DATA PROVIDED:
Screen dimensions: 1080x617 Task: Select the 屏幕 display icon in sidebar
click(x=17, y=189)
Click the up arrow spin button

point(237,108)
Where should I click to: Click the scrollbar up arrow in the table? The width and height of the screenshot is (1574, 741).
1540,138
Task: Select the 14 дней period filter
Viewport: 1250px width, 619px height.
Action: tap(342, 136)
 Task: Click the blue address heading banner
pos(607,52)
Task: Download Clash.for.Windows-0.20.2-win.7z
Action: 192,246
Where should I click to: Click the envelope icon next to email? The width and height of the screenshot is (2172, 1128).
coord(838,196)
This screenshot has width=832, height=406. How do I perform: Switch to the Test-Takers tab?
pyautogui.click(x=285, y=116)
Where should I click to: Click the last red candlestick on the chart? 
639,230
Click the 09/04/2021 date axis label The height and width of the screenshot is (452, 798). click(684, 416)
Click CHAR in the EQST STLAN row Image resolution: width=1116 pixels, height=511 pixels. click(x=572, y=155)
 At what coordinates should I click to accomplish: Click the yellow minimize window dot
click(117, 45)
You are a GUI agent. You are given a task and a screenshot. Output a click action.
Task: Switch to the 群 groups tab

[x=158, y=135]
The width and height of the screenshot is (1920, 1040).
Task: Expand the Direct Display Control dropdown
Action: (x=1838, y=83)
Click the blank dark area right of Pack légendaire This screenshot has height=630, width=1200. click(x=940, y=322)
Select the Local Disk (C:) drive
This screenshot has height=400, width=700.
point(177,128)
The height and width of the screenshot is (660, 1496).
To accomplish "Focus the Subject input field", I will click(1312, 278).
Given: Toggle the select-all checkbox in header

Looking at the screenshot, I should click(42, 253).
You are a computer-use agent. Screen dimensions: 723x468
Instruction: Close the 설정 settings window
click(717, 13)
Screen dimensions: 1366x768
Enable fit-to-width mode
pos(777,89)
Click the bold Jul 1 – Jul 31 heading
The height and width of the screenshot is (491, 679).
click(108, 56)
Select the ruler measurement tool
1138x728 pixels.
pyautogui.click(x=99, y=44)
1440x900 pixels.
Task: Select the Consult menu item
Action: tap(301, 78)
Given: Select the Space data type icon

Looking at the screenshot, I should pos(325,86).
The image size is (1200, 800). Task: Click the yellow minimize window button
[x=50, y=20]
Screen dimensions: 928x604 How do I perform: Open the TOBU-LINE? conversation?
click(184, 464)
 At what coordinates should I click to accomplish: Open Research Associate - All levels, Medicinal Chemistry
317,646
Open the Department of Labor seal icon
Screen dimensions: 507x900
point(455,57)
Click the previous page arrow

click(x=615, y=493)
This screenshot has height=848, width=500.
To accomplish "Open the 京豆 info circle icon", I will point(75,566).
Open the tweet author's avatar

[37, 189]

EXERCISE OBJECTIVE:
From the entries above, restate word for word the lines from the line containing "Given: Toggle the" to the line containing "Click the bold Jul 1 – Jul 31 heading", both ends included, and nothing more.

RESPONSE:
Given: Toggle the select-all checkbox in header

Looking at the screenshot, I should click(42, 253).
You are a computer-use agent. Screen dimensions: 723x468
Instruction: Close the 설정 settings window
click(717, 13)
Screen dimensions: 1366x768
Enable fit-to-width mode
pos(777,89)
Click the bold Jul 1 – Jul 31 heading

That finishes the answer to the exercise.